In our ASP.Net web project we seem to have some .refresh files associated with some of the 3rd party Dlls we're using. Any idea what they are and how/when they are created?
3 Answers
These files give the path to the DLL in question to tell Visual Studio where to find it (you can check this if you open them in a text editor). They will be created each time you add a new reference to the project.
They normally appear when you are using a project type that does not create a standard Visual Studio project file, as normally paths to referenced DLLs would go in there.
From here:
In an ASP.NET project, adding a file-based reference will add a .refresh file in the Bin folder. When the project is under source control, this file is then added to source control.
*.dll.refresh
files that litter the bin directory. Every time you add an external reference, you'll find a dll.refresh file right next to it. Thesedll.refresh
files are an exception to the rule, and they should go into source control. Its the only way your web project will know where its references live.

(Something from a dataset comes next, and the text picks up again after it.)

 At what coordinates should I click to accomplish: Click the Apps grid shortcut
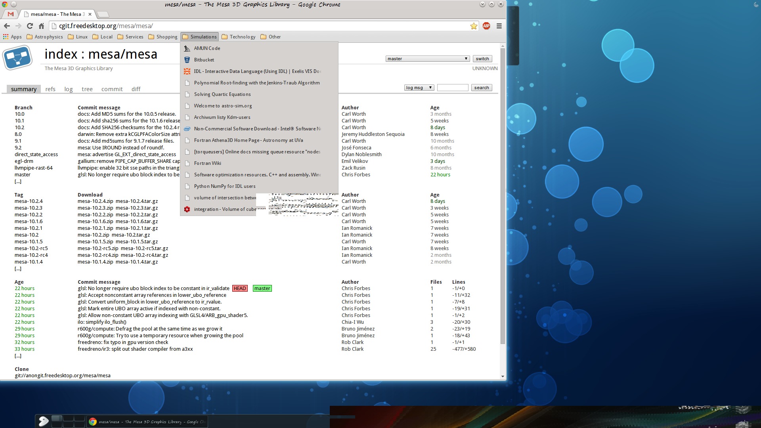[12, 37]
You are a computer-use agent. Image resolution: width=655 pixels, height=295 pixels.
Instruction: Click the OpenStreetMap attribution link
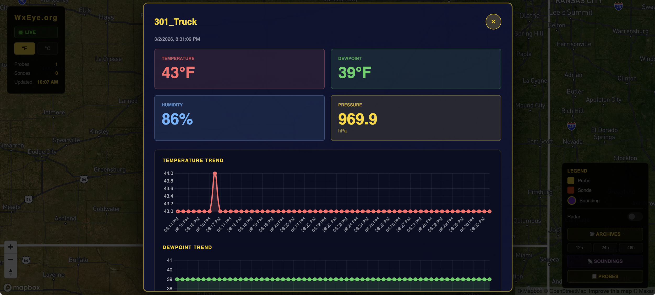pyautogui.click(x=567, y=291)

Some information about the refresh files after trial and error. These experiments were done with Visual Studio 2012. The references were added to a C# asp.net web project.
As was discussed, adding a reference to an assembly through browse adds a .refresh file. However, if there are additional dependent DLL's on the explicitly added DLL in the directory that you add from, the dependents are implicitly added as well, but without .refresh files! So for example, I add a reference to "MyAssembly.dll" I will get also "MyAssembly.dll.refresh". But if there is an assembly "MyDependentAssembly.dll" that "MyAssembly.dll" depends on I will not get a "MyDependentAssembly.dll.refresh". So what happens is that the one assembly is refreshed but not its dependents! You must add the DLLs one at a time in reverse order of dependency and then things will work better.
Some other things to be careful of. Adding "MyAssembly.dll" will also add "MyAssembly.pdb" if it is present. Also "MyAssembly.xml" will be added to the references if it is present. Those two files will refresh too when "MyAssembly.dll.refresh" is present.
But, when does Visual Studio decide to look for refresh files? Now remember, in a web project, the project file does not keep track of referenced DLL's specifically. You will not find the DLL's listed in the project file only project dependencies. So when does the refresh happen?
The answer to when refresh happens is during a build when the referenced assembly has to be loaded. That means, though that building a prebuilt updateable website may not grab all of the DLLs. I kept having a DLL that would not refresh and then I realized it was being used only inside of a .ascx file. Unchecking the "Allow precompiled site to be updateable" checkbox in the MSBuild Options project page fixed that problem for me.
Still if you add referenced DLLs that are loaded through reflection in your code, they will not be updated through a reference. You will have to use build events to copy them into the bin directory.